Strangely, if I go to the old version of my site that I created in an older version of RW, but with the project now converted and open in RW 8, I can change the “Page-specific Theme” to Aspen and see the theme!
Anybody have a guess what’s up there? I do not have Stacks – is that required for Aspen? I got the feeling it was needed for, well, for the Stack that comes with it, but not the rest.
(I’ve also noticed the Dexture theme goes wacky, with giant logo images and some other weirdness when opened in RW8, but I’ll leave that to another thread, I guess.)
It’s been a while since I’ve used RapidWeaver, but it certainly didn’t use you be plain HTML. In the past, HTML Code worked just like Markdown – whatever you entered would be interpreted as [HTML or Markdown, respectively] but couched inside of the template.
And, as I noticed, the old RW project, even after being upgraded to RW8, still has that same behavior. My HTML Code page has its code placed in the middle of the template’s display/chrome/whatever.

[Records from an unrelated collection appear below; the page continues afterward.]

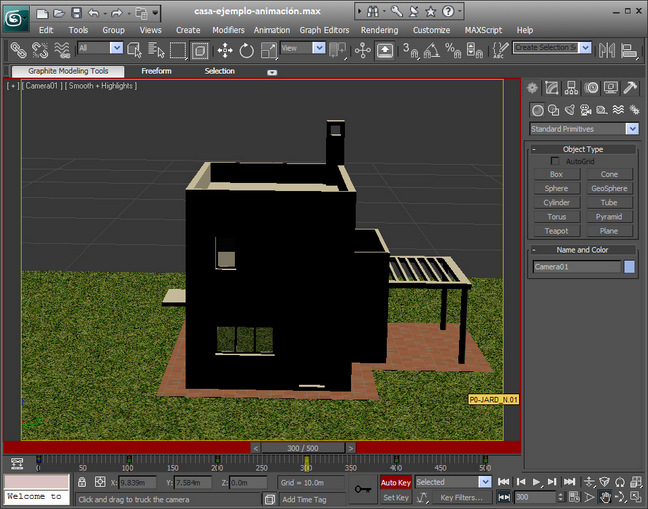This screenshot has height=509, width=648.
Task: Open the Utilities panel hammer icon
Action: pyautogui.click(x=631, y=88)
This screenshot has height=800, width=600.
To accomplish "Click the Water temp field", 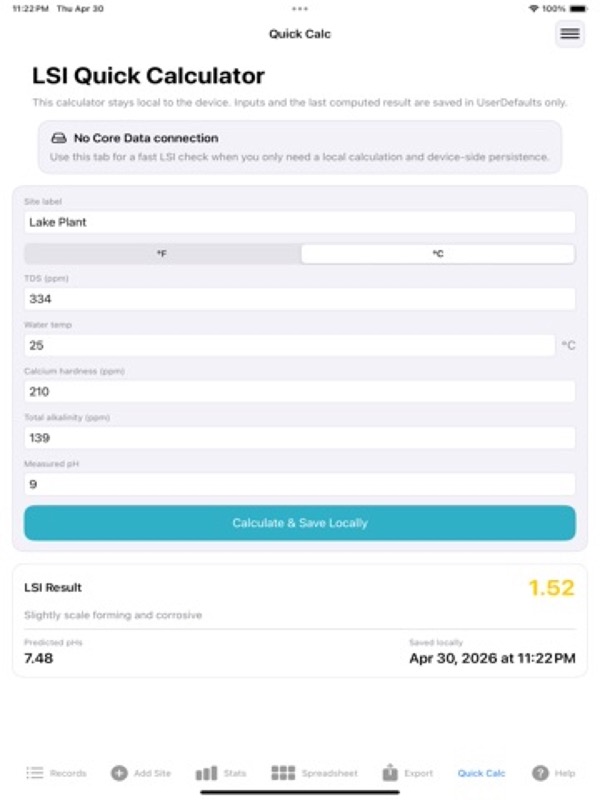I will (290, 345).
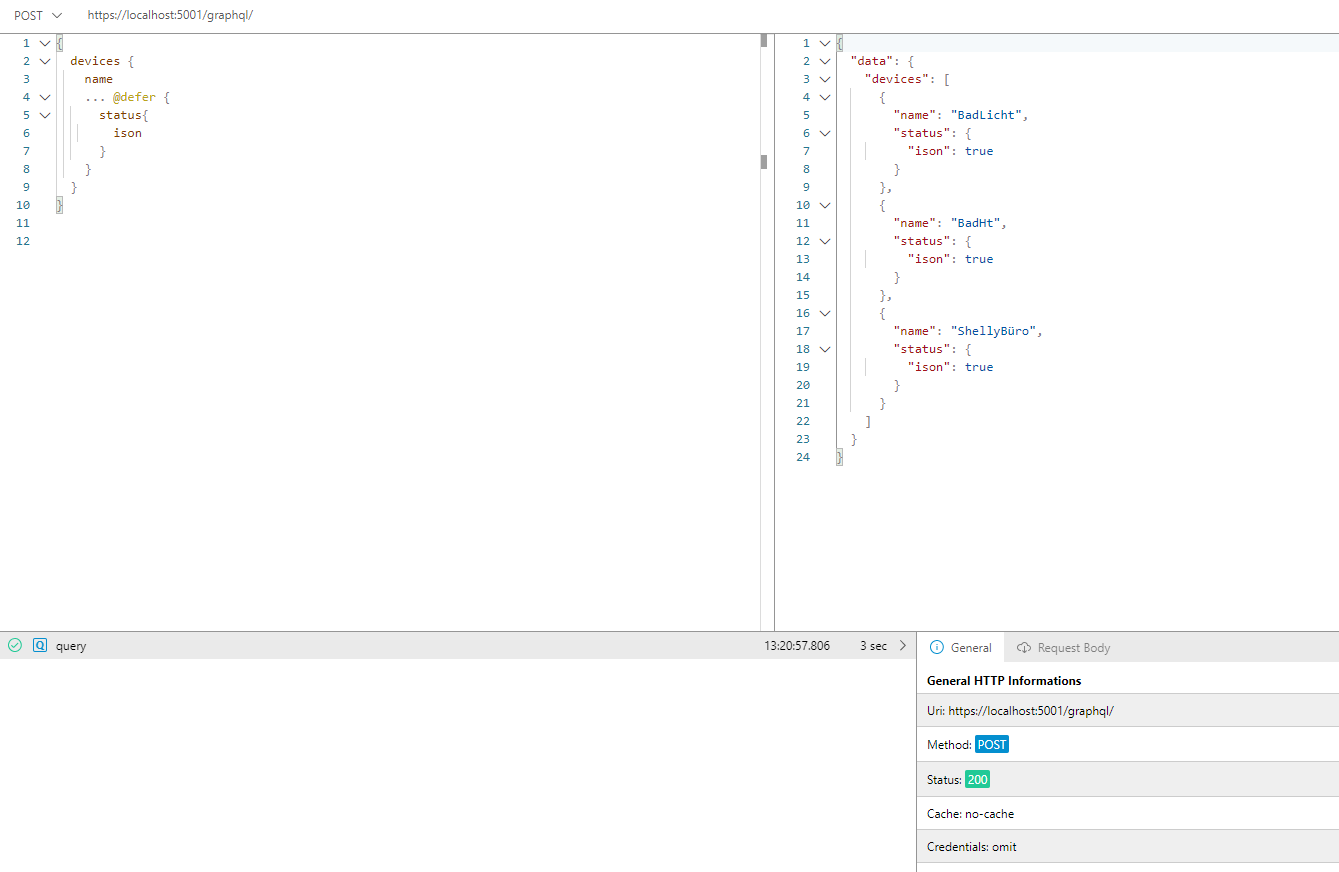Collapse BadLicht's status object in the response
1339x872 pixels.
[x=824, y=133]
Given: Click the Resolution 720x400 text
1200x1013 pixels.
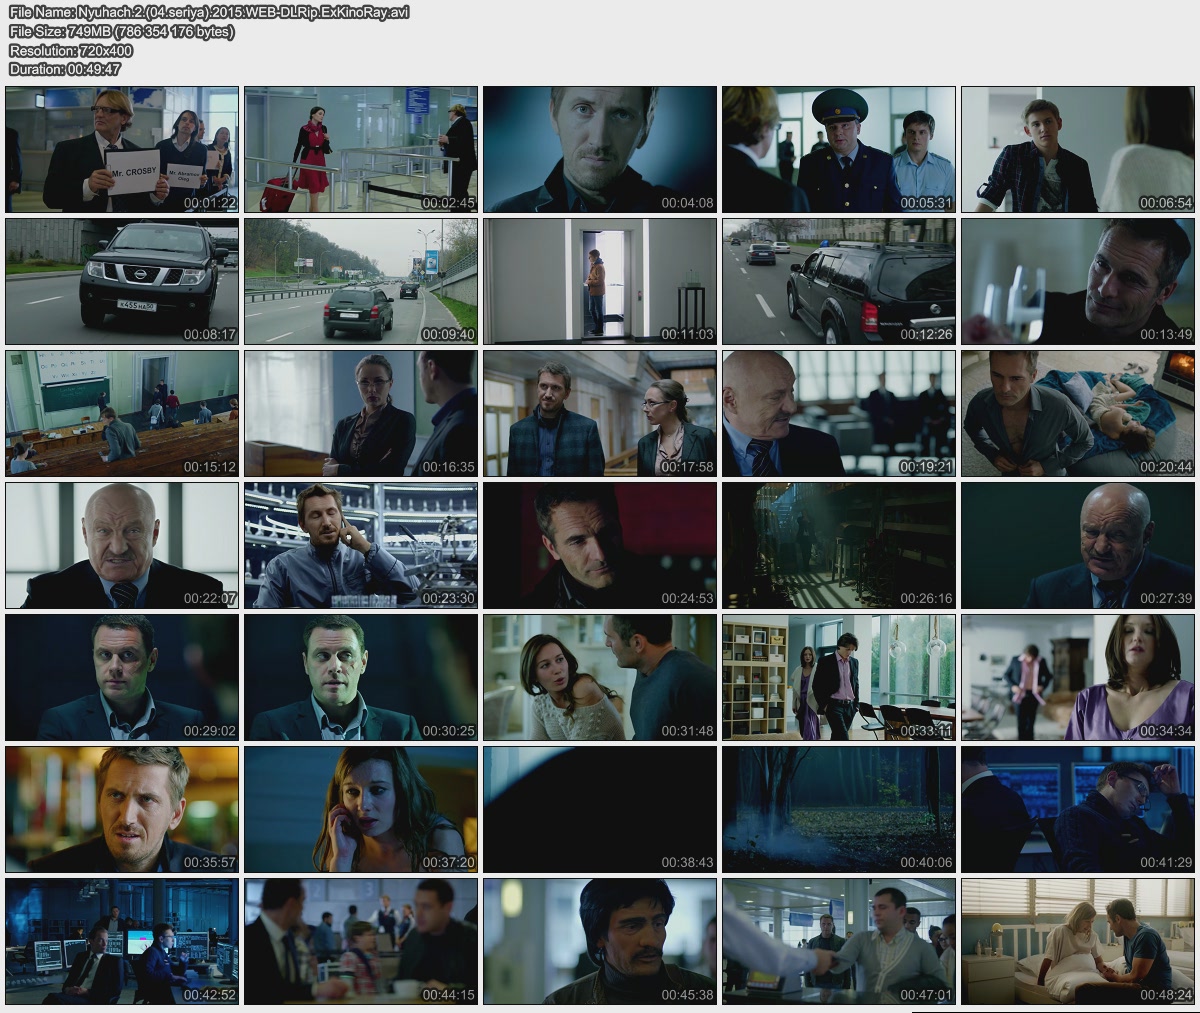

When you start a new project and add an html code page, you don’t see any styling? It’s simply black text on a white background?
This happens in both RW 8.9.3 and in RW 9.3.4 (RapidWeaver Classic), and regardless of the theme I pick.
I don’t usually use themes, and I figured this was always the default behavior.
Looks like you’re exactly right. My apologies for forgetting about that checkbox to apply the theme. Both are smart use cases – embed html into the current design (which is pretty much always what I’m doing) or say, “Nah, I think I’m going to go this page on my own.”
Apologies already for me in 2032 when I forget about it again.